Supplied material:
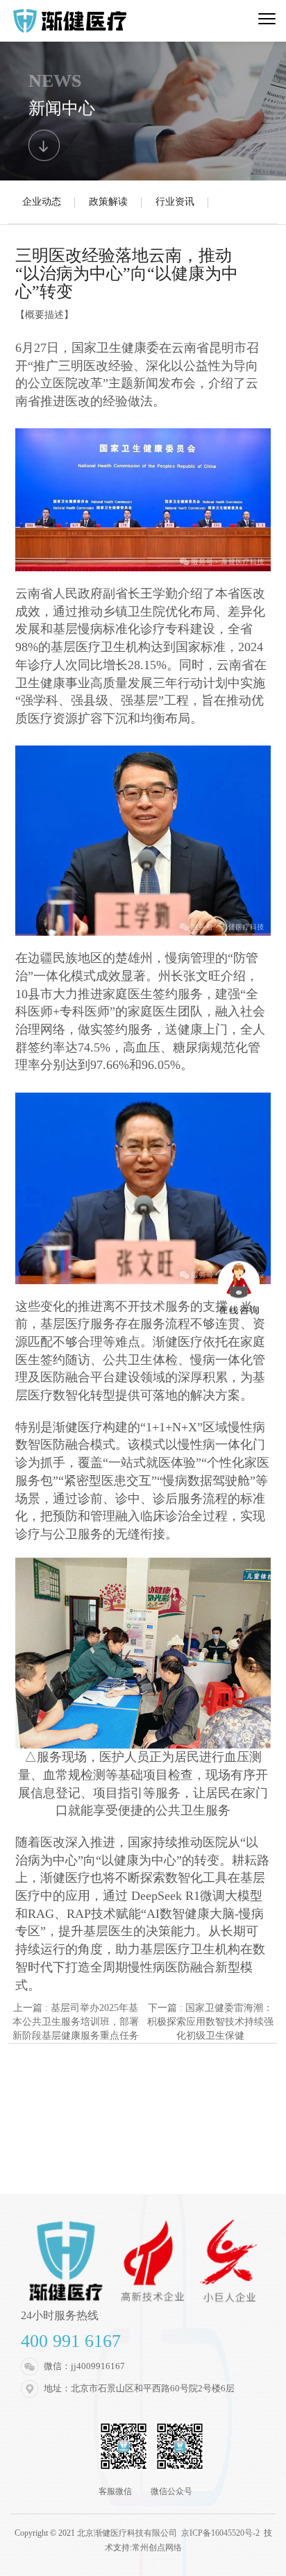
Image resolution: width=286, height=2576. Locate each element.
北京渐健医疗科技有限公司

* * *

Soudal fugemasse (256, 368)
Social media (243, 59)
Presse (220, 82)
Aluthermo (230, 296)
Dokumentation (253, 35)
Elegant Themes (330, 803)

How to complete this task: Every line from the line containing "Soudal fugemasse (256, 368)" through the line containing "Elegant Themes (330, 803)" in the records above must be retyped exactly. Leave out the rest.

Your solution:
Soudal fugemasse (256, 368)
Social media (243, 59)
Presse (220, 82)
Aluthermo (230, 296)
Dokumentation (253, 35)
Elegant Themes (330, 803)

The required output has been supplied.